Early programmers realized that writing software was becoming more and more complex. They needed a better way to reuse some of the code that they were rewriting. When researchers took notice of this, they introduced the concept of modular design. With modular design principles, programmers could write subroutines and functions and reuse their code. This was great for a while. Later, developers started to see that they were cutting and pasting their modules into other applications and that this started to create a maintenance nightmare; when a bug was discovered in a function somewhere, they had to track down all of the applications that used the function and modify the code to reflect the fix. After the fix, the deployment nightmare began. Developers didn’t like that; they needed a higher level of abstraction.

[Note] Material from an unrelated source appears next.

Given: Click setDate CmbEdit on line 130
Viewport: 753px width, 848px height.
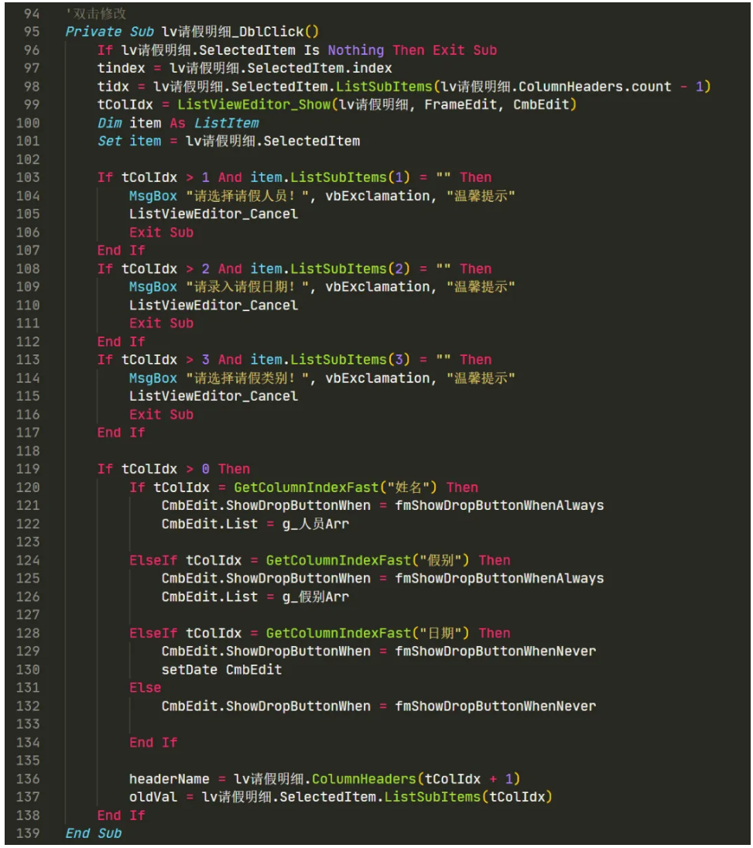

Researchers proposed classes and object-oriented software to solve this, and many more, problems. Again, as software complexity grew, developers started to see that developing and maintaining software was complex and they wanted a way to reuse and maintain functionality, not just code. Researchers offered yet another abstraction layer to handle this complexity — component-based software. Component-based software is/was a good solution for reuse and maintenance, but it doesn’t address all of the complexities developers are faced with today. Today, we face complex issues like distributed The Problem software, application integration, varying platforms, varying protocols, various devices, the Internet, etc. Today’s software has to be equipped to answer the call for all of the above. In short, SOA (along with web services) provides a solution to all of the above. By adopting a SOA, you eliminate the headaches of protocol and platforms and your applications integrate seamlessly.

Key Components of SOA

Service-Oriented Architecture (SOA) is an evolution of distributed computing based on the request/reply design paradigm for synchronous and asynchronous applications. An application’s business logic or individual functions are modularized and presented as services for consumer/client applications. What is key to these services is their loosely coupled nature; i.e., the service interface is independent of the implementation. Application developers or outside consultants can build applications by composing one or more services without knowing the services’ underlying implementations. For example, a service can be implemented in .Net, C, COBOL or J2EE, and the application consuming the service can be on a different platform or language.

Service-Oriented architectures have the following key characteristics:

SOA services have self-describing interfaces in platform-independent XML document/message. Web Services Description Language (WSDL) is the standard used to describe the services.

SOA services communicate with messages formally defined via XML Schema (also called XSD). Communication among consumers and providers or services typically happens in heterogeneous environments, with little or no knowledge about the provider. Messages between services can be viewed as key business documents/messages processed in an enterprise.

SOA services are maintained in the enterprise by a registry that acts as a directory listing. Application Developers can look up the services in the registry and invoke the service. Universal Description, Definition, and Integration (UDDI) is the standard used for service registry.

SOA service has a quality of service (QoS) associated with it. Some of the key QoS elements are security requirements, such as authentication and authorization, reliable messaging, and policies regarding who can invoke services.

Conclusion

Even though we have decades of experience in software development, we have yet to solve the mysteries of software complexity. As complexity grows, researchers find more innovative ways to answer the call. SOA, in combination with web services, is the latest answer. Application integration is one of the major issues companies face today; SOA can solve that. System availability, reliability, and scalability continue to bite companies today; SOA addresses these issues. Given today’s requirements, SOA is the best scalable solution for application architecture.